Cooperative Atomic Palladium Site and Island-Distributed S-Scheme Heterostructure for Photocatalytic C2H6 Production

The CO₂ reduction reaction (CO₂RR) to produce C₂ products relies on the synergy between the C₁ generation site and the C–C coupling site within the photocatalytic system. However, yields are often limited by inadequate C₁ precursor production, inefficient multielectron transport, and weak C₁ adsorption at the C–C coupling site. In this study, we developed a highly efficient photocatalytic system that achieved remarkable conversion of CO₂ to C₂H₆ by integrating Pd single atomic sites and island-distributed PdO nanoparticles onto phosphorus-modified BiOCl (PdO/BOCP-Pd₁).
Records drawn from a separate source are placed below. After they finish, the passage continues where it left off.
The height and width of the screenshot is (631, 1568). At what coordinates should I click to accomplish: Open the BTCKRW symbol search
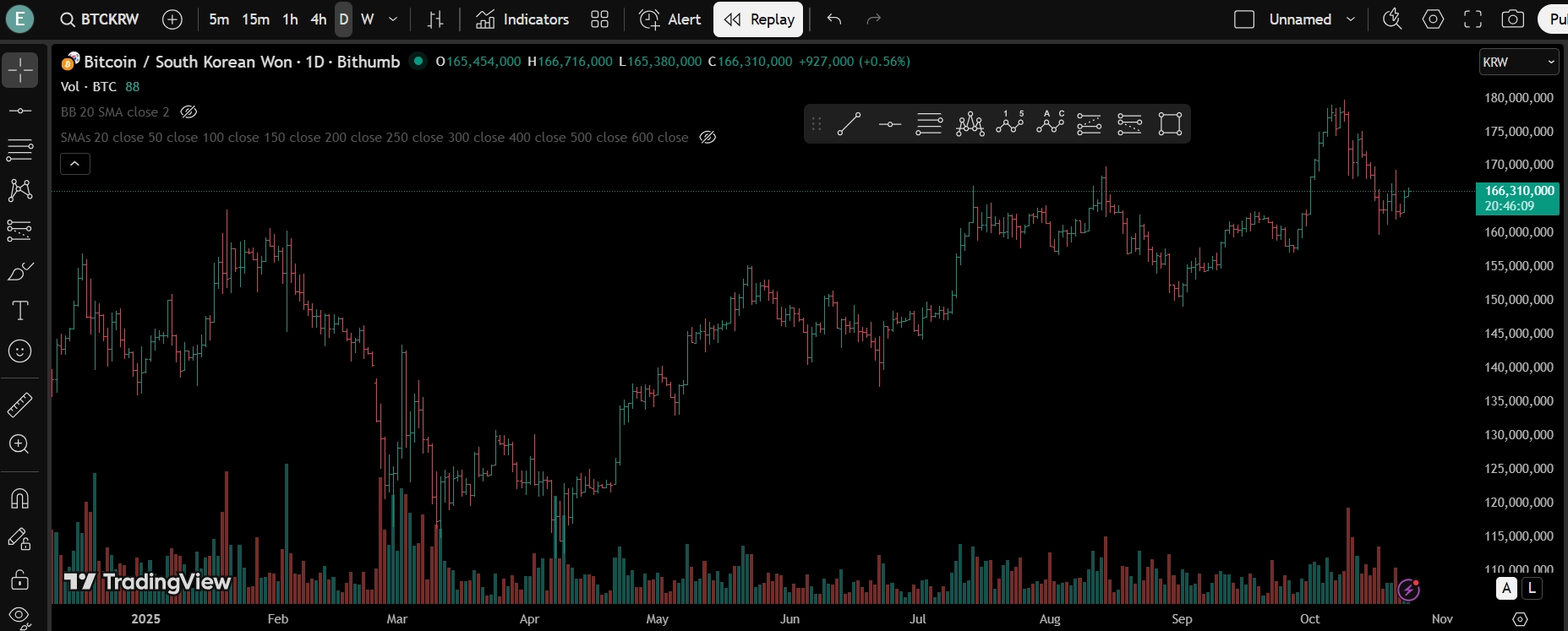click(x=100, y=19)
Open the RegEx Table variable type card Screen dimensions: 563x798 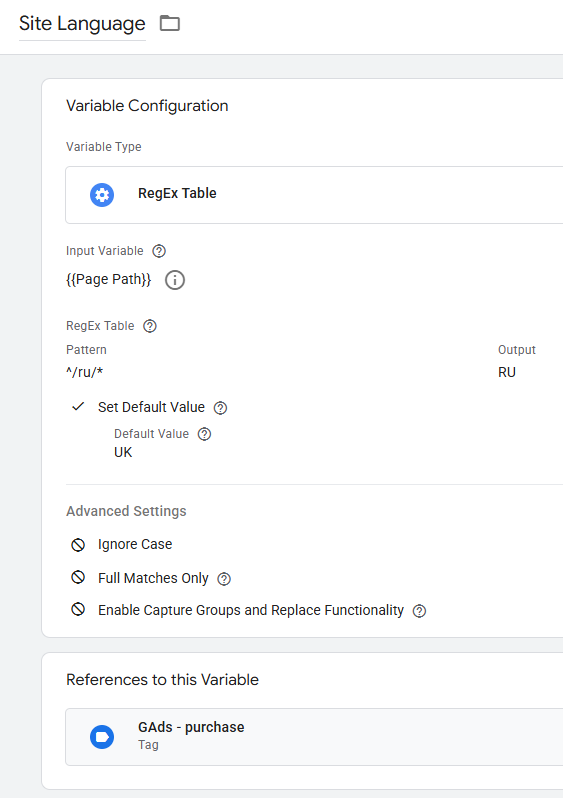pyautogui.click(x=314, y=195)
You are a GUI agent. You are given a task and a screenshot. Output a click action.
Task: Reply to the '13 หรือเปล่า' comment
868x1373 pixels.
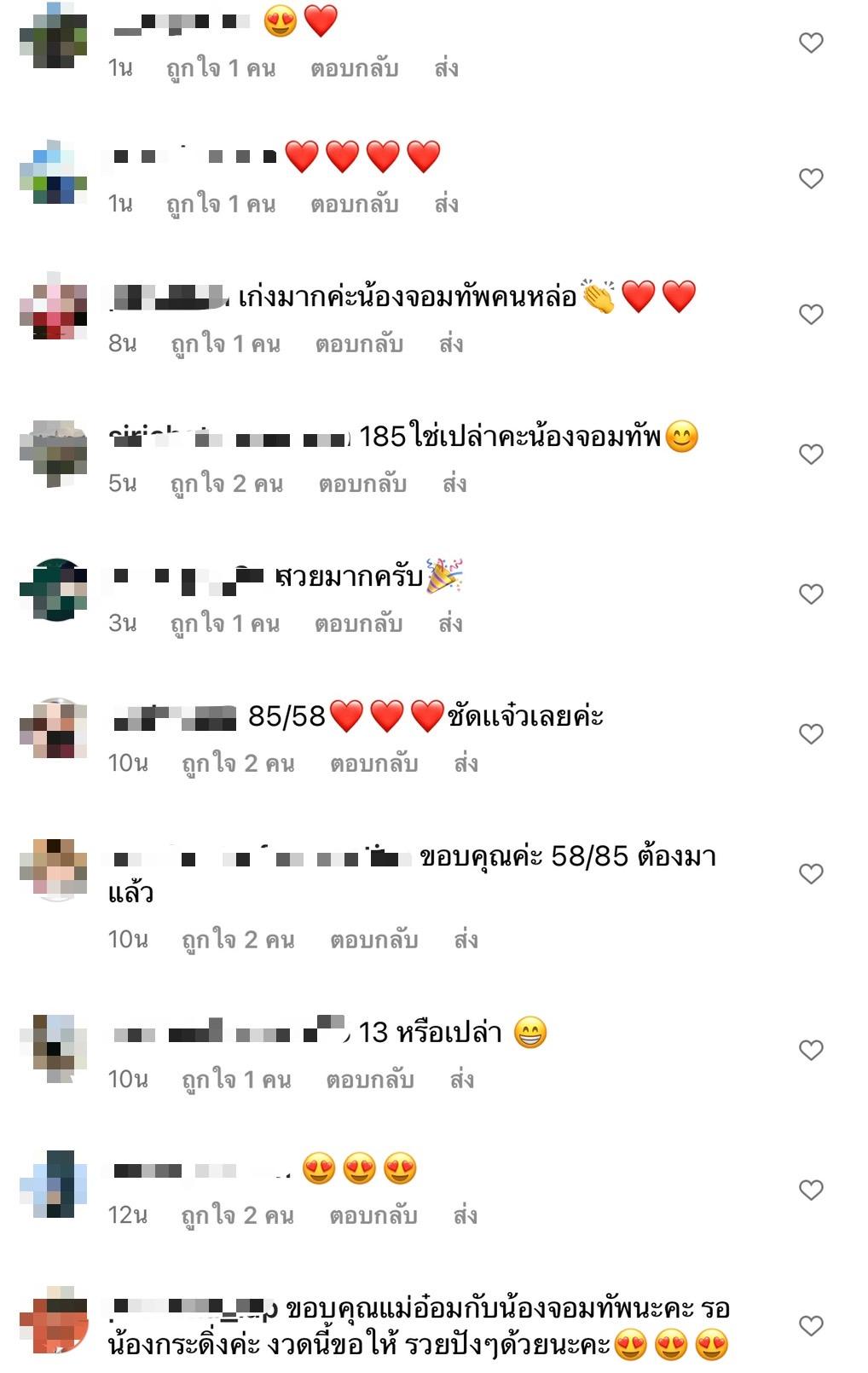(370, 1080)
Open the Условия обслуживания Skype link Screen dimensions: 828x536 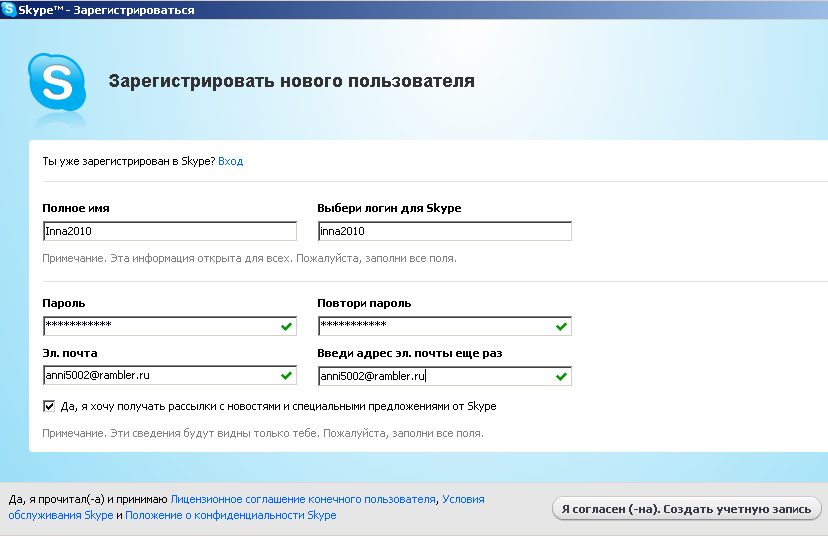coord(463,498)
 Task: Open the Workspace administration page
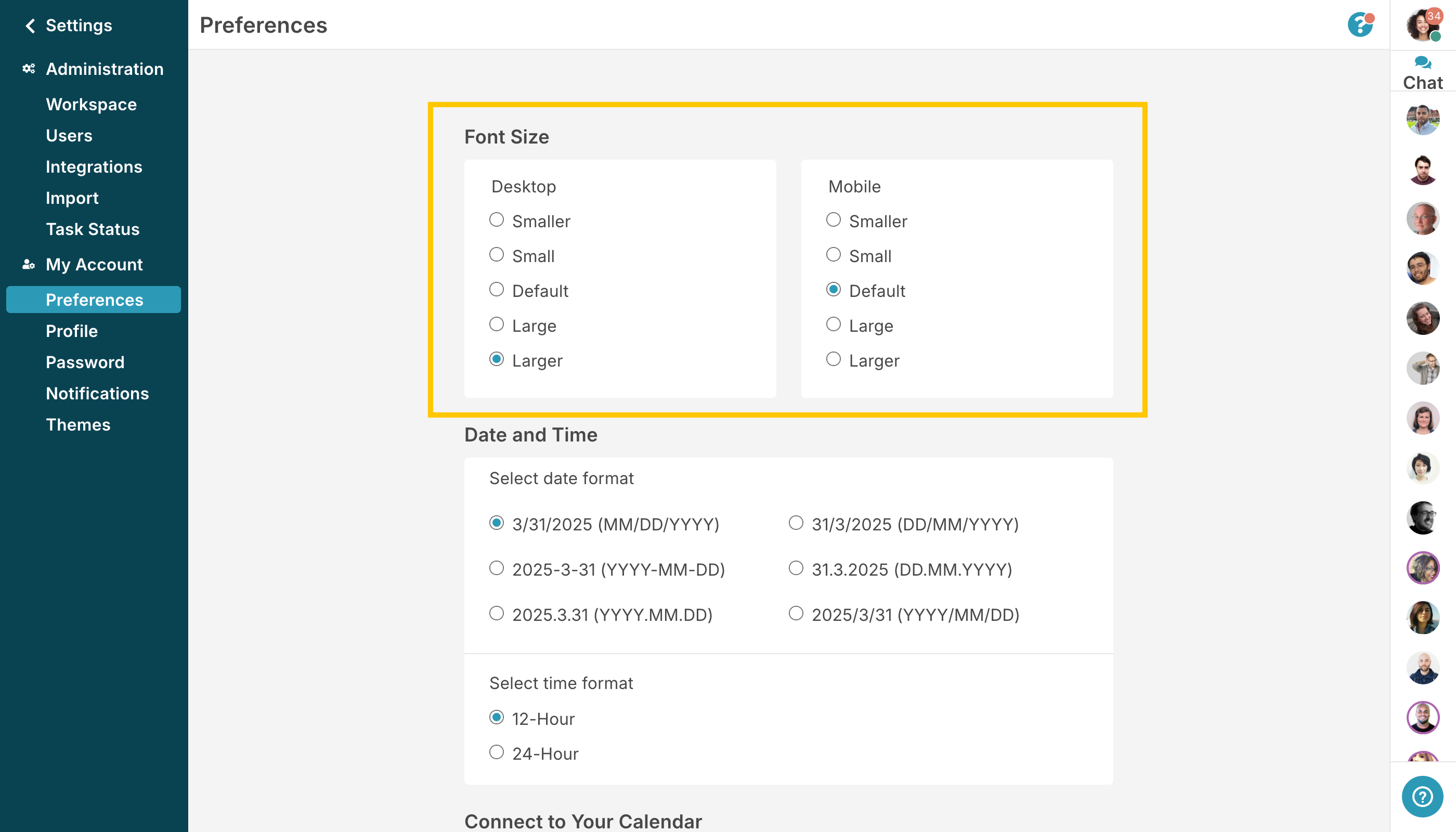(92, 105)
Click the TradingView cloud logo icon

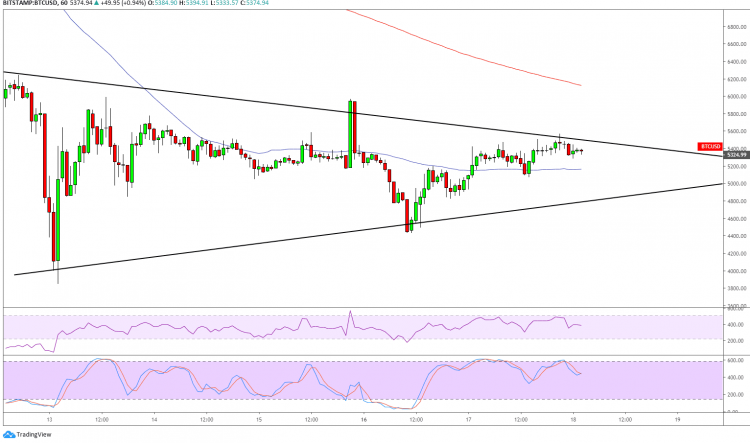point(9,435)
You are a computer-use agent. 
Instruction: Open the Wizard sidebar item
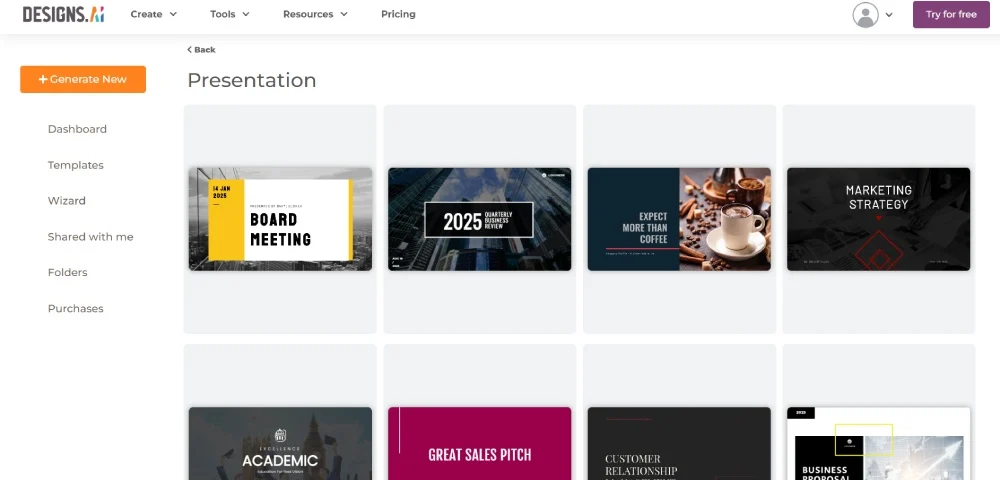tap(67, 201)
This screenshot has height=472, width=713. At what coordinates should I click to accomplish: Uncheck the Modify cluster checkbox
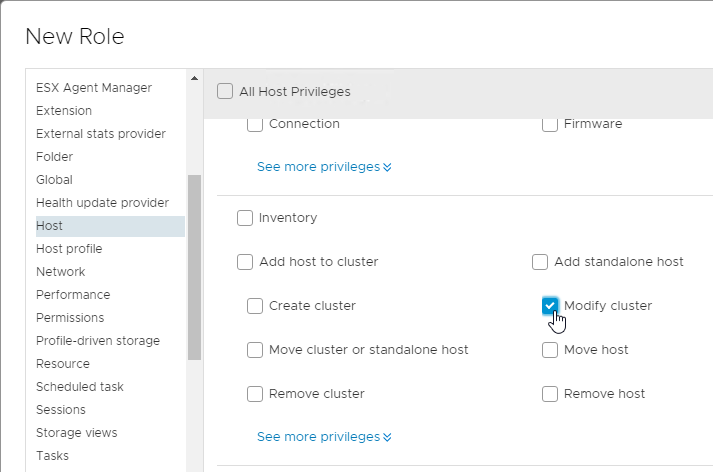click(550, 306)
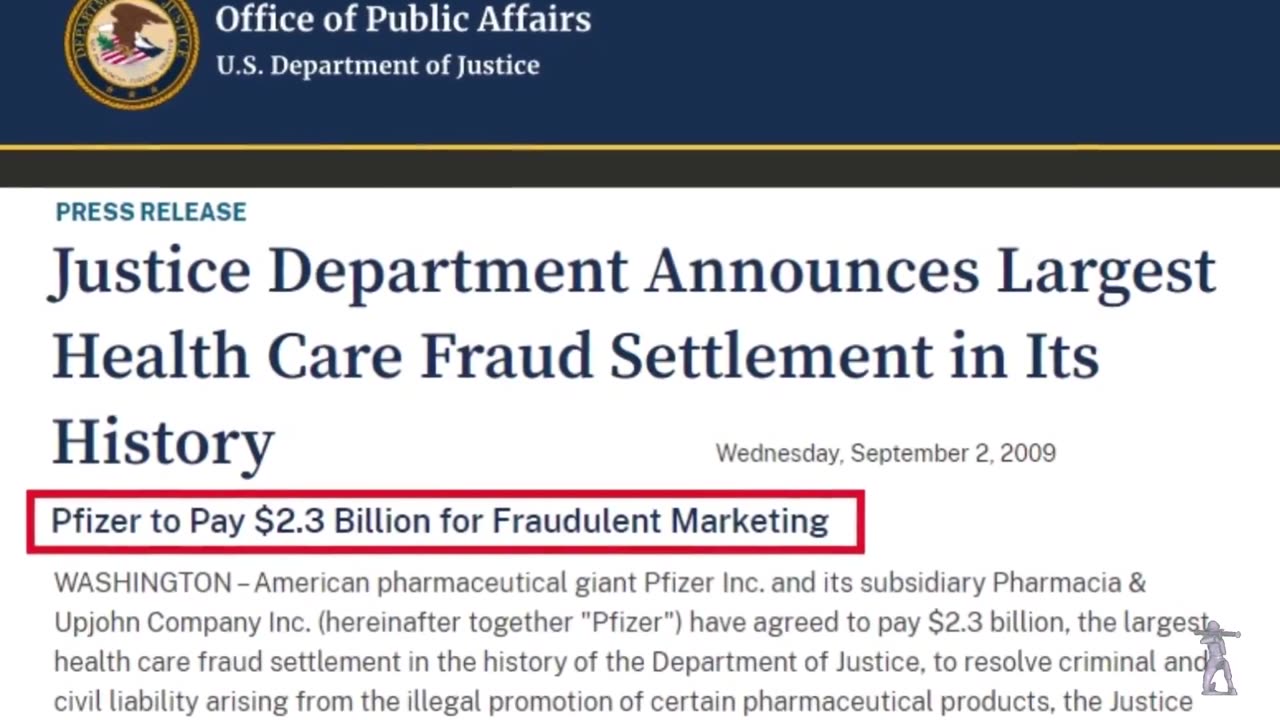Click the word WASHINGTON starting the paragraph

click(142, 583)
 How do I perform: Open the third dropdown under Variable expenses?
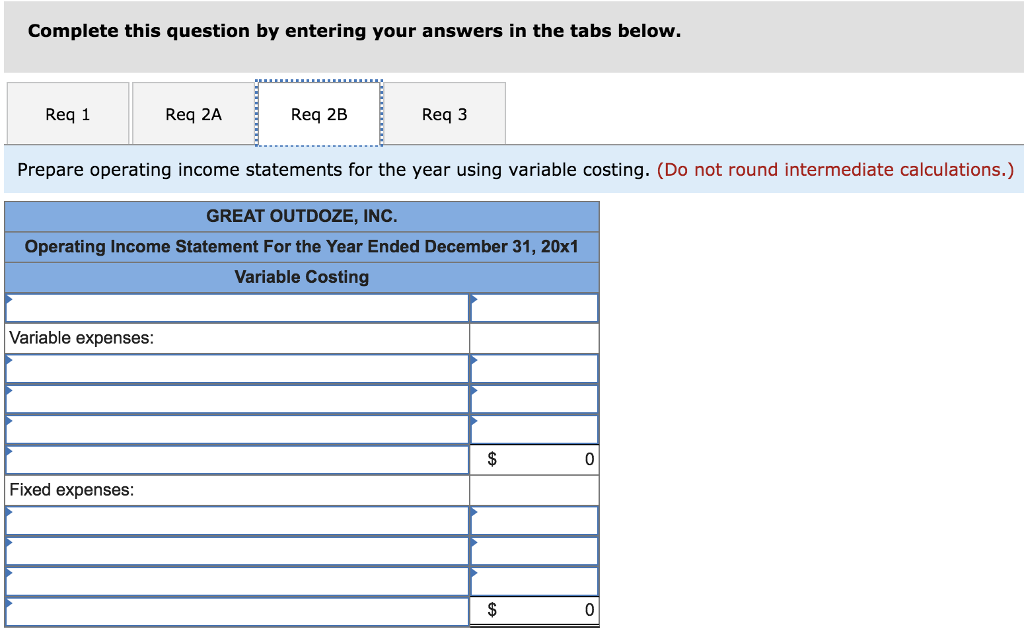tap(237, 428)
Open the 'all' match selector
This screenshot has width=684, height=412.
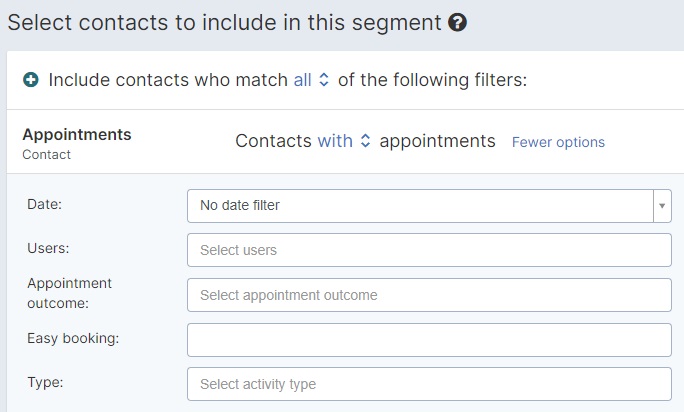(303, 80)
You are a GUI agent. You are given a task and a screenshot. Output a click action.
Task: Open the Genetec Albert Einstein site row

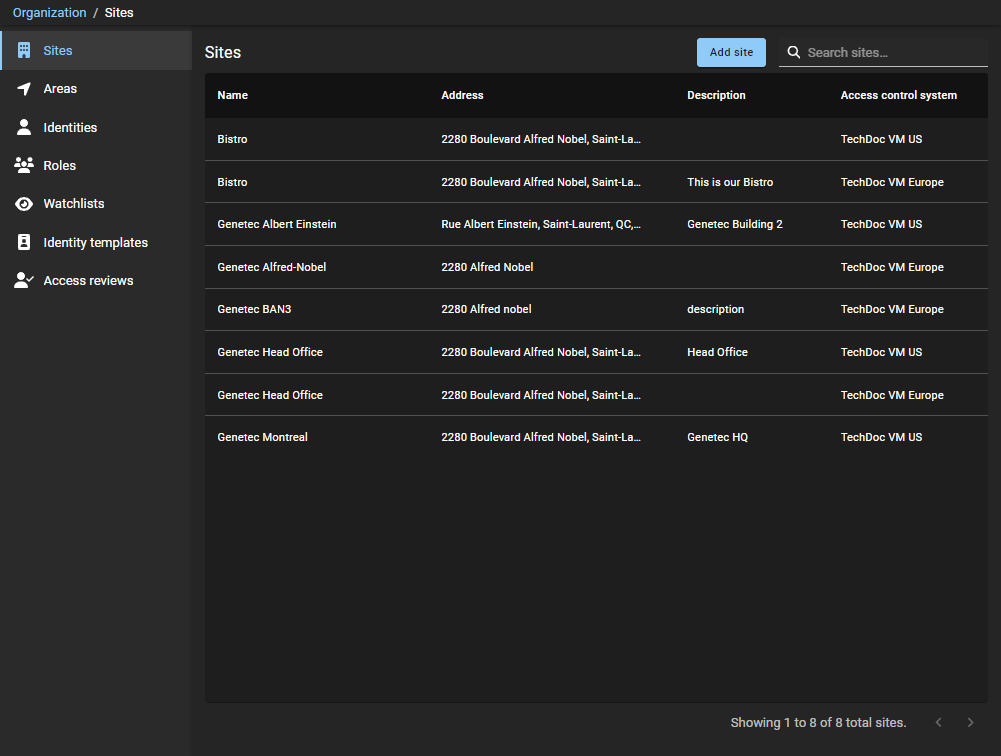277,224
This system exhibited a prominent C₂H₆ yield of 215.6 μmol g^–1 h^–1 and a selectivity of 97.5%, maintaining its performance with negligible decay over a minimum duration of 200 h, representing the top-level photocatalytic performance of reported photocatalysts. Both experimental and theoretical results confirm that the Pd₁ site in the PdO/BOCP-Pd₁ catalyst significantly enhances the availability of local CO. Its distinctive S-scheme charge transfer mode promotes the formation of electron-rich PdO sites. Thanks to the superior CO adsorption capacity of PdO, these electron-rich PdO sites can serve as efficient C–C coupling sites after adsorbing CO, ultimately leading to the highly efficient production of C₂H₆. This study provides insight into designing multisite cooperative photocatalysts for superior CO₂RR to C₂ products.